● DESCRIPTION OF THE TASK
Type out the entries below again, character for character.

———

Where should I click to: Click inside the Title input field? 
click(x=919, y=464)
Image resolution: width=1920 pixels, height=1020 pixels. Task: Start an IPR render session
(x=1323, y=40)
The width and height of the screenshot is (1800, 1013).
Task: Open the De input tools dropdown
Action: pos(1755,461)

———

● RESPONSE BELOW
Where should I click to: Click inside the Title input field? 
click(x=919, y=464)
Image resolution: width=1920 pixels, height=1020 pixels. Task: Start an IPR render session
(x=1323, y=40)
The width and height of the screenshot is (1800, 1013).
Task: Open the De input tools dropdown
Action: pos(1755,461)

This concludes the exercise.